[DOCUMENT PASSAGE]
———
Some design decisions

(Or: knitting a delicate fabric, part I: the wool[1])

I sincerely hope you've read the disclaimer by now, but I guess I'd better link to it anyway :) Thanks.

I spent the better part of the last post explaining how simple strides would yield an approximation of the ideal shuffling of tickets. What I didn’t explain, however, was why the hell am I insisting on using tickets when strides/passes avoids those issues completely.

Well, the thing is, I didn’t ditch my previous attempt completely. It had flaws, but there were some gems there as well. I don’t know a single programmer who can’t recognise it’s possible to find sound ideas and really clever excerpts of code even when, on the whole, the code was crap.

(Yes, programmers and software architects are a proud bunch of people.)

And tickets are making a comeback, but in a very different context.

Anyway, suppose we’re starting with a clean slate, and all we have so far are the tasks and their respective priorities. Now let’s scribble a little in that slate :)

Remember our application domain: scheduling threads. The implementation I have considered so far works like this:

We would have several thread queues, one per priority, and one of these per CPU[2]. There would be 120 of those on Haiku, times the number of CPUs. I’ll call them PQ, for priority queues.

Let’s make a little differentiation here: 20 out of those 120 are reserved to real-time threads. The other 100 are for non-RT threads. So, for now, let’s separate the scheduling jobs in two “realms”: RT and non-RT.

For the sake of simplicity, whenever RT threads are ready, they’re chosen, priority order. That simple.

Now let’s take care of the non-RT realm:

We only care about active queues, i.e., those which have ready threads queued. Most times, however, we don’t need allocate space for every queue; using more than 10 queues is actually pretty rare. Should we really decide that SMP will be implemented with per-CPU queues (all 120 of them… times # of CPUs!), wasting this space makes me feel somewhat sloppy. Same thing with hash tables: they’ll be either space-inefficient or too small to bring any real benefits.

Axel told me not to worry about this, though, and that for the time being it’s better to be on the safe side and preallocate all the memory we should ever need. If we ever feel the need to manage that memory dynamically, for instance if we end up needing to support hundreds of cores, we can adapt the algorithm easily.

Anyway, under any circumstances we’d better come up with a dynamic, compact and versatile data structure. Well, arrays are compact, we could simply place the queues where they belong and use a bitmap to control active/inactive queues.

But that’s not very cache-friendly, though. If the queues are mostly sparse, loading one won’t bring others into a cache line, and when you’re trying to compare queues and decide which one is a better candidate, this is desirable.
———
[WRITTEN TASK A]
Translate this sentence from the thread-scheduling post into Spanish: "And tickets are making a comeback, but in a very different context."
[WRITTEN TASK B]
Return the section of the thread-scheduling post from "(Or: knitting a" up to and including "anyway :) Thanks.", copied word for word.
The records have no connection to the post above.

[Entries for pointing to words and elements]
———
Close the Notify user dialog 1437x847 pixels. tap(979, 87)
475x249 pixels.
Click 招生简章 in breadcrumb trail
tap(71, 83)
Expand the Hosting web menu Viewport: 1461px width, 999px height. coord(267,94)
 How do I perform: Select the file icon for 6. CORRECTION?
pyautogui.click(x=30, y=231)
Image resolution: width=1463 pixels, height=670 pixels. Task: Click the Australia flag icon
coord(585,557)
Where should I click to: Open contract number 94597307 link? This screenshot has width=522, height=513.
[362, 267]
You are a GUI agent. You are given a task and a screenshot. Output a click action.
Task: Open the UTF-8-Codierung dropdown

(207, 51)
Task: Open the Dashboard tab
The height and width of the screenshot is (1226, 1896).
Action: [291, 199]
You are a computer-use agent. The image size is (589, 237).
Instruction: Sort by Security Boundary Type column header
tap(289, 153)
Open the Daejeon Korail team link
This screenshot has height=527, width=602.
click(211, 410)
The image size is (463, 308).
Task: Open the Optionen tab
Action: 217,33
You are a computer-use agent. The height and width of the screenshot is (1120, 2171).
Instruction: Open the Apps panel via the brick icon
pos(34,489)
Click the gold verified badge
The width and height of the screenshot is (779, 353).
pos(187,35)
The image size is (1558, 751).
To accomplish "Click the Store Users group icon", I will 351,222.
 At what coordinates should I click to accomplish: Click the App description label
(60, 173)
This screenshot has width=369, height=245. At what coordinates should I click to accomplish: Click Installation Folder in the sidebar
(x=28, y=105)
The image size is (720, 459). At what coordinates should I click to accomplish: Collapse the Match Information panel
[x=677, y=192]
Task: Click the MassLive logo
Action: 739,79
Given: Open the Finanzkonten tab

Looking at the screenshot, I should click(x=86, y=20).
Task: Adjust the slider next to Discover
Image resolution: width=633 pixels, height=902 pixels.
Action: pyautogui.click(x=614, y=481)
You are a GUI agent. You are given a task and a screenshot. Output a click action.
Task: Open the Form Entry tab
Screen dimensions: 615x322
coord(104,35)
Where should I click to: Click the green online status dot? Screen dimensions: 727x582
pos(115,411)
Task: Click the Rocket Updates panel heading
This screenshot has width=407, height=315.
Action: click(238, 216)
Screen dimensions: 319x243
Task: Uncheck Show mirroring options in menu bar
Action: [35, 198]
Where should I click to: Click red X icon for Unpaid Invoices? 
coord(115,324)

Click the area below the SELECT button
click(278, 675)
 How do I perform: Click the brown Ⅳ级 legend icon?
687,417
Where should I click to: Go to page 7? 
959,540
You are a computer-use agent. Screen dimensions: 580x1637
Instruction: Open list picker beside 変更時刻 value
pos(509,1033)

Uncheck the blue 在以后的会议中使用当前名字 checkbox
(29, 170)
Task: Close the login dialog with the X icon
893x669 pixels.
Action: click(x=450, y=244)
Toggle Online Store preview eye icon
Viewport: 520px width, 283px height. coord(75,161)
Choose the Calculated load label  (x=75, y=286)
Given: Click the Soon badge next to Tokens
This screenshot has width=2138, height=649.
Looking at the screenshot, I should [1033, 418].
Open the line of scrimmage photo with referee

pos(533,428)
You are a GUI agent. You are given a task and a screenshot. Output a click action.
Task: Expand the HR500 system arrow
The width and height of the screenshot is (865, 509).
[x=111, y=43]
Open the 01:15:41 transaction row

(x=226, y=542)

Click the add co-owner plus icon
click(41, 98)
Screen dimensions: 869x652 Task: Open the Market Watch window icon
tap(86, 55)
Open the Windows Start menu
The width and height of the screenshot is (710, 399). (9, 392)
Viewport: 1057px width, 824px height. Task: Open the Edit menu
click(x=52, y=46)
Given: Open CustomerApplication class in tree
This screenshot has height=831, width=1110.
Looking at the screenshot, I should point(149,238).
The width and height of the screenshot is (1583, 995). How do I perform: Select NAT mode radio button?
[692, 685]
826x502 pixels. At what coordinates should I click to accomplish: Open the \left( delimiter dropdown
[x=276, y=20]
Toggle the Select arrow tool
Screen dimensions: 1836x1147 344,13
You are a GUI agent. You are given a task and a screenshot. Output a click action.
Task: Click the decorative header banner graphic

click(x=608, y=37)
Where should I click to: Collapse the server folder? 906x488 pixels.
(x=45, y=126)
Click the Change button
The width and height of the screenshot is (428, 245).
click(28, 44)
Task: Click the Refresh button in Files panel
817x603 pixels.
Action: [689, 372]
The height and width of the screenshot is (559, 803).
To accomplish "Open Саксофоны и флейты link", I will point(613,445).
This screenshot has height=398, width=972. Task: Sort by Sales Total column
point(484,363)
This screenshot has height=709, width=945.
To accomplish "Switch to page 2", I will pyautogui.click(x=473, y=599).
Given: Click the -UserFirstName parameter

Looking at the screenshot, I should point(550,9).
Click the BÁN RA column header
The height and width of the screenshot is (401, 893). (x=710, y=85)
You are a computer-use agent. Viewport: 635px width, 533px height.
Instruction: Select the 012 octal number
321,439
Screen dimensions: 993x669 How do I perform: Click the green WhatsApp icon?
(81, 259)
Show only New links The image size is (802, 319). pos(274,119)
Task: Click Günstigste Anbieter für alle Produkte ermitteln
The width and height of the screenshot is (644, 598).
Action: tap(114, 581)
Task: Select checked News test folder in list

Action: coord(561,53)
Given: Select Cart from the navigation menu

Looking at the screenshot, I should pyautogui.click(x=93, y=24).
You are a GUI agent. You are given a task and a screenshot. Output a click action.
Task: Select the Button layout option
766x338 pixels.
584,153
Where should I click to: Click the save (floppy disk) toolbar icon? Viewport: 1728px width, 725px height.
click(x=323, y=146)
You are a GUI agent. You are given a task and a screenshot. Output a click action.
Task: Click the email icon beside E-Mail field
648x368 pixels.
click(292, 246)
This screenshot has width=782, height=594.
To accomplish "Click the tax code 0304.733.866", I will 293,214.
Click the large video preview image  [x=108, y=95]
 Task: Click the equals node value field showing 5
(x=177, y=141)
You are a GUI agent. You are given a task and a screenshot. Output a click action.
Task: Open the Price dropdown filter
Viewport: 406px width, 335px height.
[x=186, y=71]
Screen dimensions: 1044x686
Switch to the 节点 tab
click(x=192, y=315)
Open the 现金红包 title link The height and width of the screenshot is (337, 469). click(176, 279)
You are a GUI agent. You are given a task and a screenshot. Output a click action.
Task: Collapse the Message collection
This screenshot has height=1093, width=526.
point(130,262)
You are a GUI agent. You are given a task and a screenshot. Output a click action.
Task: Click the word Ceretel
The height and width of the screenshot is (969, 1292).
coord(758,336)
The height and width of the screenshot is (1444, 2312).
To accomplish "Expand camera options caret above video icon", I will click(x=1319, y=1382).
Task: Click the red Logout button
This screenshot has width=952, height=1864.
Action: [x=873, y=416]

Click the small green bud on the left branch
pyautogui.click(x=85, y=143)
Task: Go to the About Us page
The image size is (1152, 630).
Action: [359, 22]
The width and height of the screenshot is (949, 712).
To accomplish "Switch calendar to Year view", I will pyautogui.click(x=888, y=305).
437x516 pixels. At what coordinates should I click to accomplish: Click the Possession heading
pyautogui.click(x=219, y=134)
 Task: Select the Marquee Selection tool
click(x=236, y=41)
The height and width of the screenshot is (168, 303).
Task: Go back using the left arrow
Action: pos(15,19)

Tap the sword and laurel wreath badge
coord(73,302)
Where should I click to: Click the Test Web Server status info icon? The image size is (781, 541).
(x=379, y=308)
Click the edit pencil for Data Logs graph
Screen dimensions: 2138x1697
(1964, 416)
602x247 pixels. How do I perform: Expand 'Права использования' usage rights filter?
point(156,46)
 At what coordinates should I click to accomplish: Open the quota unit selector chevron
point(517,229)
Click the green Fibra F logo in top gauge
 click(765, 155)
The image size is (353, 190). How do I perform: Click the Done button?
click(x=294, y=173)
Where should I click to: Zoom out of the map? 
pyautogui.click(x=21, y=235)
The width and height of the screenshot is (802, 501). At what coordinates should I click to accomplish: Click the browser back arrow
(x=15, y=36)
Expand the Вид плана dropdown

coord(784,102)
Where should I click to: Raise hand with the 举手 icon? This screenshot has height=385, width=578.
———
[WRITTEN RESPONSE A]
Y los tickets están regresando, pero en un contexto muy diferente.

[WRITTEN RESPONSE B]
(Or: knitting a delicate fabric, part I: the wool[1])

I sincerely hope you've read the disclaimer by now, but I guess I'd better link to it anyway :) Thanks.